Самоуверенность не покидала Бернхарда Юхансона и в истребительном батальоне. В первые дни он по-прежнему улыбался и шутил, со всеми передруж-ился, хлопотал, вмешивался в дела и распоряжался с естественной непринужденностью. Чем труднее становилось положение, тем самонадеяннее он старался вести себя, только это уже была деланная самоуверенность, бравада, которая скрывала растерянность. Так теперь думал Маркус.



Маркус сказал себе, что не выносил Бернхарда Юхансона именно из-за этого позерства и притворства, которые он ощущал интуитивно, видимо с самого начала. У него есть право думать о Бернхарде Юхансоне самое плохое. Но было ли у него право сообщать о своих сомнениях Дагмар? Почему он это сделал?

Дагмар рассказывала ему об Эдит только хорошее, он же наговорил Дагмар о Бенно одно плохое. Платил плохим за хорошее, будто прав был Таммсааре, что за добро обычно платят злом. "Она бы с радостью пошла с нами. Мне казалось, ради вас". Эти слова Дагмар запали Маркусу в голову, будто он обладал памятью Койта, которому все запоминалось. О расплате злом за добро он думал долго, успел пройти по снегу несколько километров. Об Эдит ему думать было легче, чем о Дагмар. Эдит он плохим за хорошее не платил, до сих пор еще не платил, Но разве то, что он не сказал ей: "пойдем с нами", разве это не было платой злом за добро? Эдит и в самом деле могла ждать этих слов, чтобы принять окончательное решение. Но он этого не знал, был слепым, как сказала Дагмар, А если бы не был слепым - тогда сказал бы? Навряд ли. Не посмел бы так сказать. Это лишь затруднило бы для нее решение. Если он действительно для Эдит тот, кем считала его Дагмар. Дагмар думала хорошее, он же имел в виду плохое - из-за Дагмар и Эдит Маркус упрекал себя и этой ночью и потом, спустя даже многие годы. Потому что Эдит должна была решить положительно, у нее не было выбора, в решении своем она не оставалась свободной. Война принуждала ее поступить так, как она и поступила. И та же война вынудила его, Маркуса, промолчать.

Однажды Маркус скажет себе, что он лжет. Он из-за себя не сказал того, чего ждала Эдит. Из-за себя и Дагмар. Потому что его потянуло к Дагмар. Но чтобы прийти к этому, ему пришлось прожить еще многие и многие годы.
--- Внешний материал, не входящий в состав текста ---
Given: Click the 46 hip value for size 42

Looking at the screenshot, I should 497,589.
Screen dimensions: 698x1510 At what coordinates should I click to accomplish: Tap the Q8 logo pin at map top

Снегопад продолжался, продолжалась ночь, и не было конца дороге.

Маркус не заметил, когда очутился рядом с Хельму-том, он уже успокоился, ни себя, ни других больше не обвинял. Ему и в голову не пришло, что Валгепеа мог замедлить шаг ради него, чтобы узнать, с чего это Маркус плетется в хвосте. Но это именно так и было. Ничего особенного Валгепеа не обнаружил. Маркус шагал как обычно - твердо и спокойно. И вид у него был обычный, разве что пропала охота болтать. Дорога сделала уже несколько новых поворотов. А Маркус все не замечает его. И этот начинает сдавать, подумал Валгепеа.

Непогода, снег, ночь. Все та же непогода, тот же снег и та же ночь. Ели порой отступали, потом снова надвигались.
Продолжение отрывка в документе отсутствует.